Don't say you didn't mean people who are simply egotistical. The use of the word narcissist says this was aimed at US, and honestly, your willingness to throw us under the bus speaks volumes about how you would treat someone who acted like us. Either reconsider your wording, or work on your internalized hatred of people with personality disorders. You are hurting us.
People are not victims of narcissism. They are victims of abuse. The only victims of NPD are the sufferers.
Your loves one hurting you is not because of their NPD, it is because they are abusive.
Tell ya what, dear abused narcissist. I'm going to post my response on the front page of this blog. How about that for some supply?!

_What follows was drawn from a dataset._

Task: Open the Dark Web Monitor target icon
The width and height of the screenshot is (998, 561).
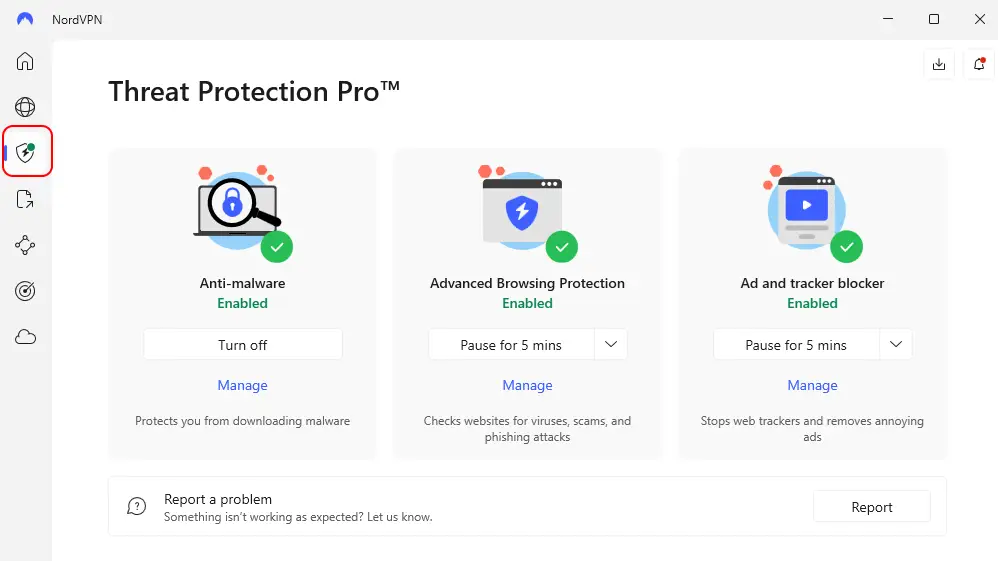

"There is no filling their vast reservoir. You can labor intensively for the rest of your life only to find yourself being condemned by the narcissist for never doing anything for them."
I laughed at this statement because of its profound truth. The fact itself is not funny, I realize, and I do not consider the pain that people endure at the hands of Narcs to be funny. I endured a painful relationship with a guy who at least had N tendencies, if he was not an actual N, for about two years. At the time, this realization that I could never do enough to satisfy him was very painful and frustrating; now, about four years out (which is hard to believe), I can laugh at someone else pointing out this truth; I think it's the absurdity of it that I find funny, but also the way you express the truth, Anna. I enjoy your blunt writing style. :-)
And I hope it might be encouraging to anyone else out there who might be freshly out of a relationship (of whatever kind) with an N, that although you are probably reeling from the craziness right now, eventually you will hopefully be able to laugh again.